• [Extract provided]:
.....

Shitty Movie Sundays: Driving Force, or, Dance of the Tow Trucks

Regular readers of Shitty Movie Sundays will know that there is something of a cottage industry in Mad Max ripoffs. Mostly, these flicks aren’t ripping off the first Mad Max film, but the second, where filmmaker George Miller refined the look and feel of his post-apocalyptic vision. Driving Force, from 1989, is a Mad Max ripoff, but it hews closer to the original film, which was dystopian rather than post-apocalyptic, and throws in a little of Peter Weir’s The Cars That Ate Paris for good measure.

It’s sometime in the near future. The United States hasn’t collapsed, but it does appear to be on its last legs. The middle class is gone, with society divided between the rich few and the many poor. Picture in one’s head a third world country, and one gets an idea of this film’s setting.

Steve (Sam J. Jones) is an engineer who has been out of work for a long time due to the economy. He’s desperate for work, otherwise his dead girlfriend’s parents are going to get custody of their daughter, Becky (Stephanie Mason). Out of desperation, Steve takes a day job driving a wrecker. The terms of employment are simple. Bring a wreck a day back to the shop, or look for another job.

.....

• [Directive A]:
For the Driving Force review, decide whether each statement below agrees with it. Answer yes or no for each, and quote the words of the review that settle it.
(i) Driving Force came out in 1989.
(ii) In the film's setting, the United States has collapsed.
(iii) Steve's job requires him to bring two wrecks a day back to the shop.
• [Directive B]: Please write the next paragraph or two of the Driving Force review, picking up after its final sentence.

• [Dataset section]:
.....

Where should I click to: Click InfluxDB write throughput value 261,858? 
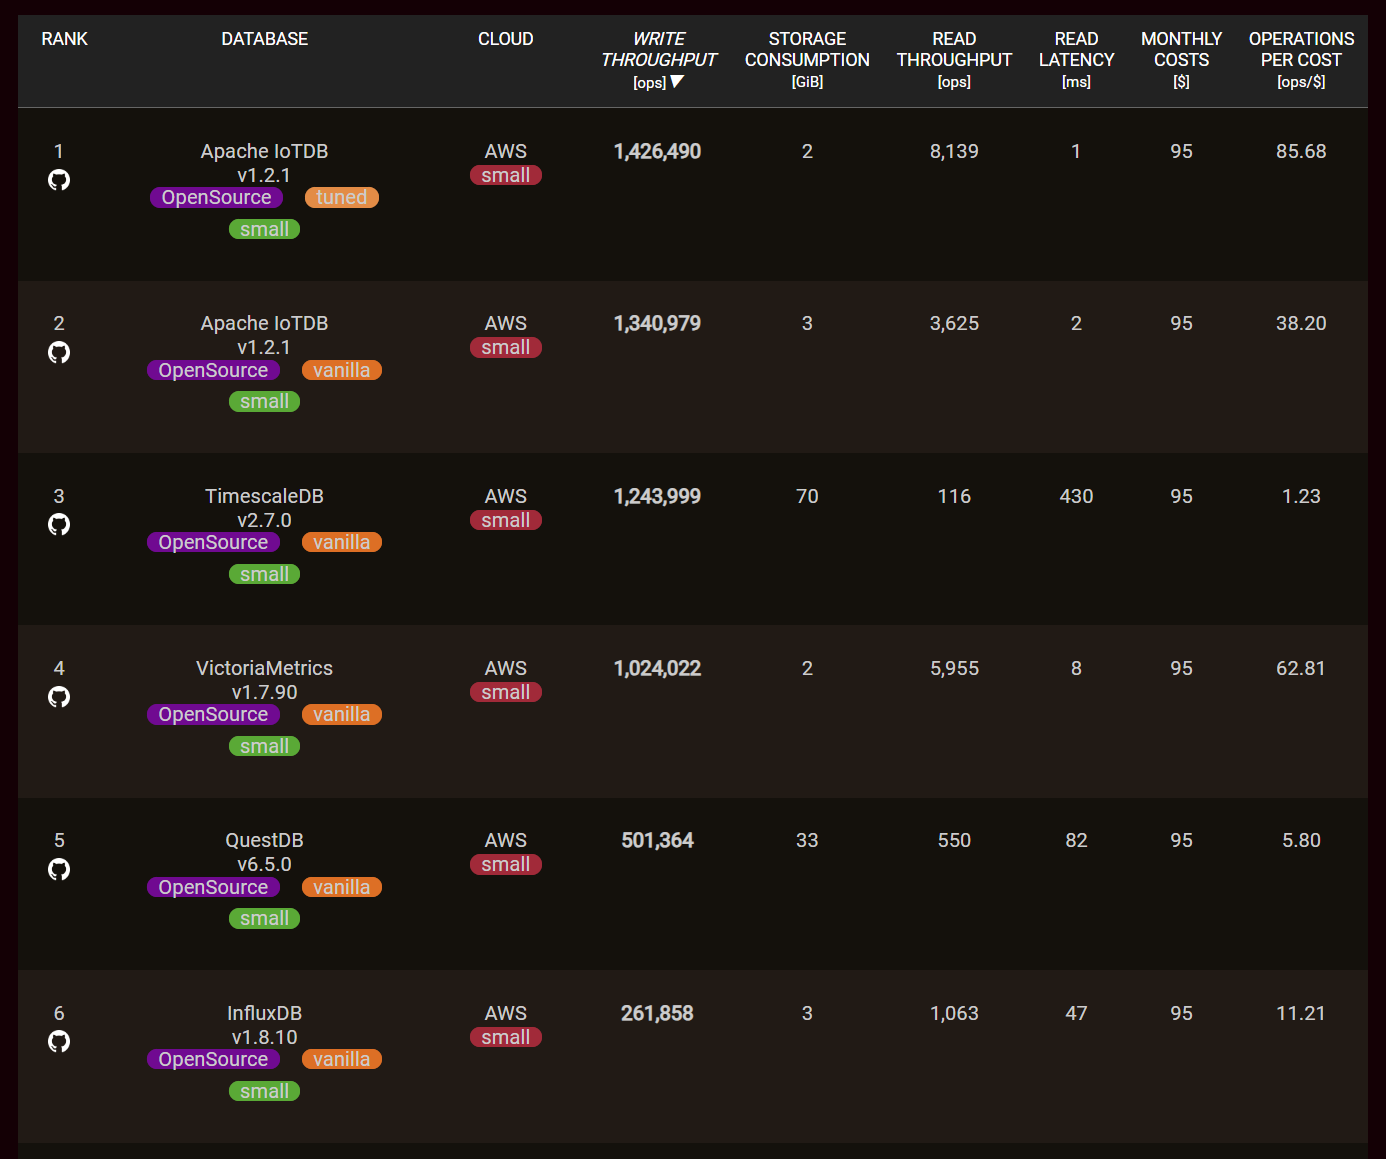[x=657, y=1013]
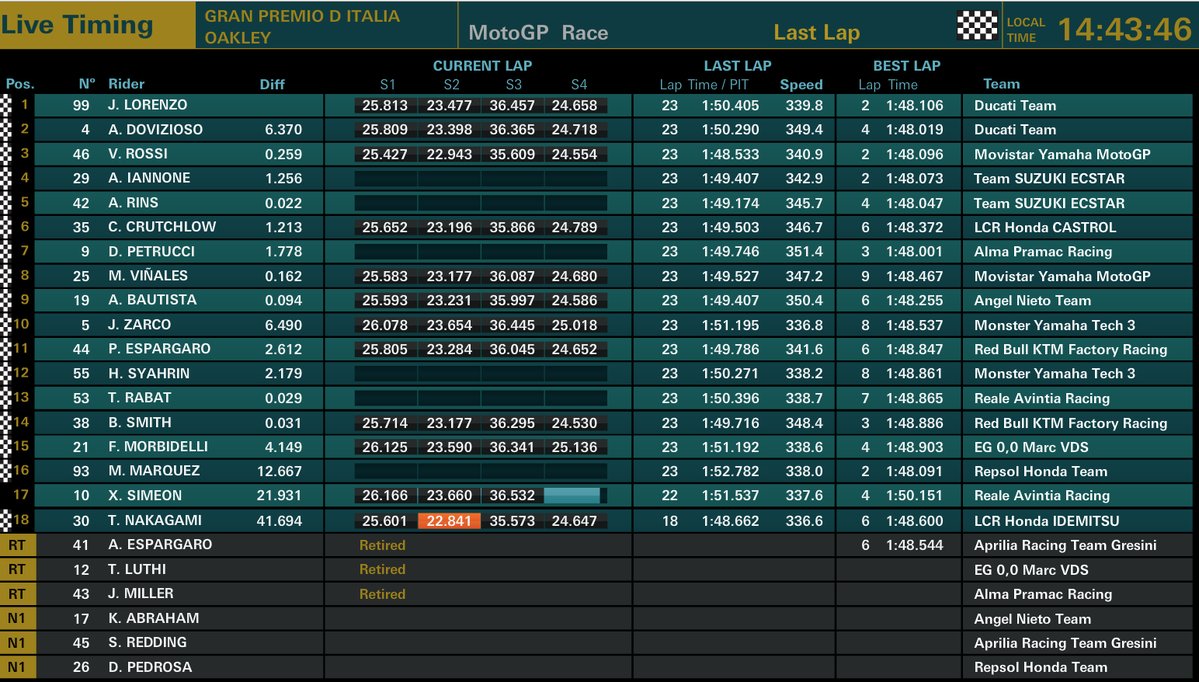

.....

• [Result A]:
(i) Yes: "Driving Force, from 1989"
(ii) No: "The United States hasn’t collapsed, but it does appear to be on its last legs."
(iii) No: "Bring a wreck a day back to the shop, or look for another job."

• [Result B]:
Driving tow trucks is a tough gig in the future. There aren’t enough accidents to go around, so it’s up to the drivers to create them. Steve’s rivals from another garage are a cartoonish trio of baddies. There are Surf (b-movie regular Robert Marius) and Pool (martial artist and future fitness guru Billy Blanks), but it’s their snake eyed leader, Nelson (Don Swayze), who steals the show. That’s not because he’s a better actor than the other two, or Jones, for that matter. It’s because Swayze goes after the role with gusto, playing Nelson as a stereotypical Driving Force movie posterdirty long-haired beer-swilling hilljack. It’s like Swayze is showing John Irvin what he missed out on when Liam Neeson was cast in Next of Kin instead of him. (Side note: how glorious would it have been to see the brothers Swayze team up in a stupid action flick? Alas, like all dreams, it’s mere vapor.)

Oh, there’s a love interest, too. After Steve gets his butt kicked by Nelson and company on his first towing run, he meets Harry (Catherine Bach), named so because her daddy wanted a boy. She’s part of the upper crust in this film’s world, but is wooed by Steve’s razor sharp jawline and sense of humor. She becomes central in helping Steve in his custody battle with Becky’s grandparents, and she also ends up in Nelson’s crosshairs.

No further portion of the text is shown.